Should the goal of a university system be to provide a reasonable, uniform level of quality for all students, or to let universities pursue their own path, knowing that some students will have access to world-class excellence while others will be stuck with subpar education?

Explicitly or not, the Spanish system seems to pursue the former, while the American system may be closer to the latter.

While in Spain for the board meeting of the Bankinter Innovation Foundation, I was invited to visit Universitat de Lleida, Spain, by Board chairman Delfi Robinat. The discussion with the board, the  leadership team and president Roberto Fernández (who was recently elected leader of the association of Spanish university presidents) about the structural differences between American and Spanish universities and the advantages and disadvantages of each was truly insightful. (My interview with local newspaper Segre is available here in Catalan).

President Fernández has argued that Spain should be more concerned about the average quality of its universities than about the fact that none of them rank among the top 100 or 200 in the world (as per the Academic Ranking of World Universities). What matters, in his view, is that every student in Spain has access to a good quality, affordable education regardless of geographical location. On that account, Spain has done rather well.

The American system of higher education values diversity over uniformity. An excellent book by Stanford professor David Labaree, cleverly describes its genesis and evolution as a “Perfect Mess”. It admittedly does not offer comparable quality to all students but it has produced the largest number of the best universities in the world. It has created real problems in terms of access and affordability, but it has poured much more money into its universities than virtually any other system.

Unlike American universities, where independent boards hold the ultimate authority over all matters, including most importantly the hiring and firing of the president, in Spain it is the faculty (with minority votes from staff and students) who elect the presidents and deans. Because Spanish boards are mostly advisory, the only form of control tax payers retain is a rather heavy set regulations.

Spanish law and regulation set uniform tuition, student selection processes, faculty recruitment, tenure and promotion mechanisms, faculty and staff pay, and, to a great extent, curricular structure for all universities. Because the president does not appoint deans, it can be the case that a university’s administration holds contradictory visions about the future. Yet, in practical terms, the degrees of freedom they have to differentiate themselves and compete are tightly constrained.

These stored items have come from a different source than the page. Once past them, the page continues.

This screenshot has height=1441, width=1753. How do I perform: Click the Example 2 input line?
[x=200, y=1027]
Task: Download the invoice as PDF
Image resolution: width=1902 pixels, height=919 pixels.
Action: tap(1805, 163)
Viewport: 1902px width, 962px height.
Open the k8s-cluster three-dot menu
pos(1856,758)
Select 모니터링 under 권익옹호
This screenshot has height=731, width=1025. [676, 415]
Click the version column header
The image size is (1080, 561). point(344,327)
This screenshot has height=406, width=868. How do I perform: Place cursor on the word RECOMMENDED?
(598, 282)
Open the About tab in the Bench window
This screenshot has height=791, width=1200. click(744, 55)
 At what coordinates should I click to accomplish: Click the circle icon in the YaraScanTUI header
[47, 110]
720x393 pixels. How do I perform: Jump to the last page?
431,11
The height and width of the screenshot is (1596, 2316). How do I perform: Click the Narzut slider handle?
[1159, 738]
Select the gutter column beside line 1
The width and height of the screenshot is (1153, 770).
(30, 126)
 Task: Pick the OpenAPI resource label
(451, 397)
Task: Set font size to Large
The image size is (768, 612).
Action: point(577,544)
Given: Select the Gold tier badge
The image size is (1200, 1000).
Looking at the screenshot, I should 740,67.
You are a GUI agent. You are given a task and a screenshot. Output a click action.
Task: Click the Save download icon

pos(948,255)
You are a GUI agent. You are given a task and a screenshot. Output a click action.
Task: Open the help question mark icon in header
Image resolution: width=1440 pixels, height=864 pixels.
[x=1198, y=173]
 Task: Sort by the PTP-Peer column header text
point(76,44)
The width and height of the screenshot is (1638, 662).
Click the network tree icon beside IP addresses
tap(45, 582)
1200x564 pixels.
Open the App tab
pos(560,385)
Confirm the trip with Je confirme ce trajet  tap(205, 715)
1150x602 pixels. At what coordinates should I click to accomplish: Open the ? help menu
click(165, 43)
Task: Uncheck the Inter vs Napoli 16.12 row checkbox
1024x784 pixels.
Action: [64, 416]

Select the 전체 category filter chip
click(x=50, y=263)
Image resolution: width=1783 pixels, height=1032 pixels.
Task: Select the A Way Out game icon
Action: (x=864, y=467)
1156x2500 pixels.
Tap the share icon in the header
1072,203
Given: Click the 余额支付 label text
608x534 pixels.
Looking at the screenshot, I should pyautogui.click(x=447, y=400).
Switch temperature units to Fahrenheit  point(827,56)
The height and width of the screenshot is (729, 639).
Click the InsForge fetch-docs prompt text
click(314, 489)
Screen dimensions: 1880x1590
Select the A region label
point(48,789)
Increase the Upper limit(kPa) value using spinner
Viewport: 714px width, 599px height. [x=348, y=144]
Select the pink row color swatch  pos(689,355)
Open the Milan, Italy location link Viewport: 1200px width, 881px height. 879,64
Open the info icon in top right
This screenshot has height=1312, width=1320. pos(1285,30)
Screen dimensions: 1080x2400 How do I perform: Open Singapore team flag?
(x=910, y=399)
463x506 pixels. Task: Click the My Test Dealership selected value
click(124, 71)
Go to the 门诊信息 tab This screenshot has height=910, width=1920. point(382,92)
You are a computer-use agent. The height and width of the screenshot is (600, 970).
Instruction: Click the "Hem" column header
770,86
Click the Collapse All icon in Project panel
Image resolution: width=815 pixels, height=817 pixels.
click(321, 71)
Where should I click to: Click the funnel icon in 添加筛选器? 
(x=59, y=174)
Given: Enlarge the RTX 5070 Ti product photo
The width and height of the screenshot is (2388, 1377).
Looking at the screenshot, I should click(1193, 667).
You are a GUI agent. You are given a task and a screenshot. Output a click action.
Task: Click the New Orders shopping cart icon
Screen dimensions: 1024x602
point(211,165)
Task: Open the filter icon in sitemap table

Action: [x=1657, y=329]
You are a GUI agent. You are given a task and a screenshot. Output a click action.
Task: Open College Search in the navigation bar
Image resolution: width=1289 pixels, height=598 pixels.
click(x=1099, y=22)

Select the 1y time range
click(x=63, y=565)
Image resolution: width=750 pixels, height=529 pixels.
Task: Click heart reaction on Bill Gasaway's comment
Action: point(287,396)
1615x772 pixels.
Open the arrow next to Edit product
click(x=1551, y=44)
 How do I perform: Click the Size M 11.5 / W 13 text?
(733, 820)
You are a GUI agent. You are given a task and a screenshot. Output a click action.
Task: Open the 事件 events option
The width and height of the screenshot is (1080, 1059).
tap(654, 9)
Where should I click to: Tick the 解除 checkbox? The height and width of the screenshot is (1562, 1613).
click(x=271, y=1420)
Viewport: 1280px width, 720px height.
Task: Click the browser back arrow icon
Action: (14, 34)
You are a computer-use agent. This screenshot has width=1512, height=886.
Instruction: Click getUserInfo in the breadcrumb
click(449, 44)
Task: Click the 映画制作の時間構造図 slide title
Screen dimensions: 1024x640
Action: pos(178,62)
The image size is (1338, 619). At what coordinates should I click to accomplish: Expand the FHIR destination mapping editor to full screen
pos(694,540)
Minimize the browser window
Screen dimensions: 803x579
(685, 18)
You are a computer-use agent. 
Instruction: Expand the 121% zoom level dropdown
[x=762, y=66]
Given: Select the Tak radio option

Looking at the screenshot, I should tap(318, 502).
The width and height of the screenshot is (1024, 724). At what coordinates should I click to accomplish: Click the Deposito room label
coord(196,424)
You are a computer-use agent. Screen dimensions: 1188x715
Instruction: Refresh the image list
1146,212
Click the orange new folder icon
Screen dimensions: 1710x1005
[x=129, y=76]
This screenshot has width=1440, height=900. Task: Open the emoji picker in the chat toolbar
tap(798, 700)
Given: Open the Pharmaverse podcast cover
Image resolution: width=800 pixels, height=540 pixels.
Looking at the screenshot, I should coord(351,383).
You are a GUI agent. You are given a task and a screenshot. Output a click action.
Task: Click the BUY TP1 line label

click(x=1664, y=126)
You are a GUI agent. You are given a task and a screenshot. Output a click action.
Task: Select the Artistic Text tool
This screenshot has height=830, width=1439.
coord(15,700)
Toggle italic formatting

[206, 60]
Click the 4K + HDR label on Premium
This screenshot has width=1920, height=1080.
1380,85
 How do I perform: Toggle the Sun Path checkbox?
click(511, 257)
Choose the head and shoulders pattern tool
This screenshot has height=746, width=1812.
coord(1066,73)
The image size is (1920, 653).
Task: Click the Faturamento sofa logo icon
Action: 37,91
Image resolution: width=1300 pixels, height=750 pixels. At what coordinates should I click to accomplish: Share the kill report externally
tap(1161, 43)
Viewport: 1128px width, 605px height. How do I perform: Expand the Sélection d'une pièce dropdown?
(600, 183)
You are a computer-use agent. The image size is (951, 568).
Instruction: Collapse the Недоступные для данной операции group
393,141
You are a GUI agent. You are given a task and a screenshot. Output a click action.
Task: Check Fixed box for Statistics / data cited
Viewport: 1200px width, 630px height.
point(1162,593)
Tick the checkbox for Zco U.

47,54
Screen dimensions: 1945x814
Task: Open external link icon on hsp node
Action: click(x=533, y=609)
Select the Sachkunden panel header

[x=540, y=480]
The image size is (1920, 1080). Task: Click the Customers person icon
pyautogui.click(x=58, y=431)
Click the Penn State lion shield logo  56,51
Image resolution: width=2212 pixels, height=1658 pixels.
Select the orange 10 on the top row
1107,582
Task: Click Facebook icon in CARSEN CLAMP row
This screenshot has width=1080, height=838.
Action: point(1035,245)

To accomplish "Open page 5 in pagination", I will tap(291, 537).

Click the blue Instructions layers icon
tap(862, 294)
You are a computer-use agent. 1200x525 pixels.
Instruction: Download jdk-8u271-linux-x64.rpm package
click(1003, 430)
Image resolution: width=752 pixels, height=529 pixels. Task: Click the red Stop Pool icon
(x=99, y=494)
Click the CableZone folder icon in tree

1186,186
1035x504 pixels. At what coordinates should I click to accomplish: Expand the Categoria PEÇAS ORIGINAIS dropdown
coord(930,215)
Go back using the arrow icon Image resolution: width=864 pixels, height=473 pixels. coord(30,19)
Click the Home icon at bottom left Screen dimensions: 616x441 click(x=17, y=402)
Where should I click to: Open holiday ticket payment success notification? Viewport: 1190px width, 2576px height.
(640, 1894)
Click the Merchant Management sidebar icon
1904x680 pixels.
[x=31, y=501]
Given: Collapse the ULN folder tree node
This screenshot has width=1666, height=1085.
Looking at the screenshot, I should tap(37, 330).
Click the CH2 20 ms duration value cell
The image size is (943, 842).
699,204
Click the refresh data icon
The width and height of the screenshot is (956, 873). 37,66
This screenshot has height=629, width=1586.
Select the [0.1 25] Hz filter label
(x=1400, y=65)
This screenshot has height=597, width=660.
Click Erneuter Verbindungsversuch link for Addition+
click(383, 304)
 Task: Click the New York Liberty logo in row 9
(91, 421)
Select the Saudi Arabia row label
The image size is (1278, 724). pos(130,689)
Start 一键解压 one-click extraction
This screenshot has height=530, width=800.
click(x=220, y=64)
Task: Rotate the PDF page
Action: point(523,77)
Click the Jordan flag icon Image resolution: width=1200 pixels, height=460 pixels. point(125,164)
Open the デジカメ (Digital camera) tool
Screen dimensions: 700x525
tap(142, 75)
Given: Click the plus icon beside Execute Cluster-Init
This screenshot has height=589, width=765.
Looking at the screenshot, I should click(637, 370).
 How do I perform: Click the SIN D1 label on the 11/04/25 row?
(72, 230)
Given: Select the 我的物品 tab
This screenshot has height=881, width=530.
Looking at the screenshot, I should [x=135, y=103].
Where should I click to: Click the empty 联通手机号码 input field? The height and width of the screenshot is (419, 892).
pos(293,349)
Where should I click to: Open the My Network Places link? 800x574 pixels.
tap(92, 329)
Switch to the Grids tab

American universities, on the contrary, compete for virtually everything. We have much greater autonomy to admit students, to structure curriculum, to hire, promote and grant tenure to professors, to pay faculty and staff. Presidents are held accountable by external boards but are granted great autonomy to appoint deans, set up and execute strategy.

The Spanish system delivers robust, uniform quality at a comparative low cost, but is unlikely to produce elite players. The American system delivers a broader range of quality at a much higher cost for families and tax payers, but produces some of the best universities in the world.